=== TEXT PROVIDED ===
The characters expressing placidity, softness, and feminine grace, like Lucia, Amina, and Zerli-na, involving the sentimental rather than the passionate, were best fitted to Mme. Persiani's powers as artist. She belonged to the same school as Sontag, not only in character of voice, but in all her sympathies and affinities; yet she was not incapable of a high order of tragic emotion, as her performance of the mad scene of "Lucia di Lammermoor" gave ample proof, but this form of artistic expression was not spontaneous and unforced. It was only well accomplished under high pressure. Escudin said of her, "It is not only the nature of her voice which limits her—it is also the expression of her acting, we had almost said the ensemble of her physical organization. She knows her own powers perfectly. She is not ambitious, she knows exactly what will suit her, and is aware precisely of the nature of her talent." Although she attained a high reputation in some of Mozart's characters, as, for example, Zerlina, the Mozart music was not well fitted to her voice and tastes. The brilliancy and flexibility of her organ and her airy style were far more suited to the modern Italian than to the severe German school.

=== PROBLEM DETAILS ===
Answer these questions about the passage on Mme. Persiani:
1. To the same school as which singer did she belong?
2. Which scene of "Lucia di Lammermoor" proved her capable of tragic emotion?
3. To which school were her voice and airy style far better suited?

=== DATASET EXCERPT ===
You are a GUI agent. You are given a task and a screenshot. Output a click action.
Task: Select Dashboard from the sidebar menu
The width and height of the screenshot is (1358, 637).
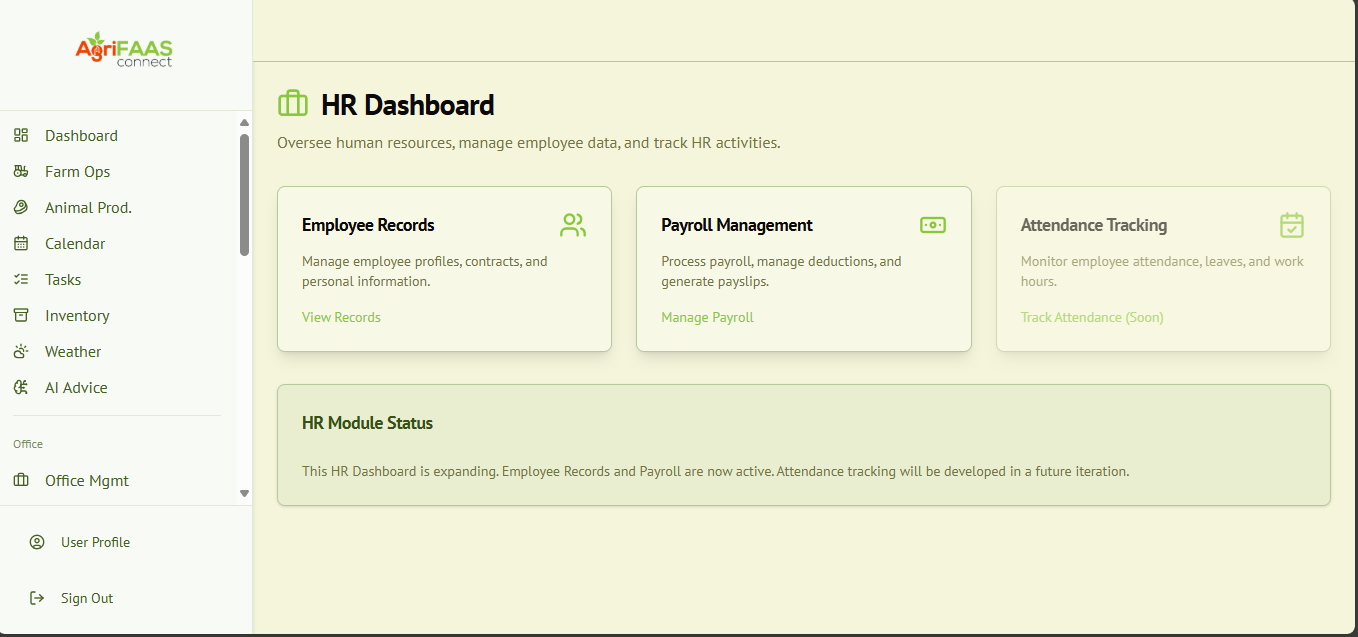(x=81, y=135)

=== THE RESULT ===
1. Sontag
2. The mad scene
3. The modern Italian school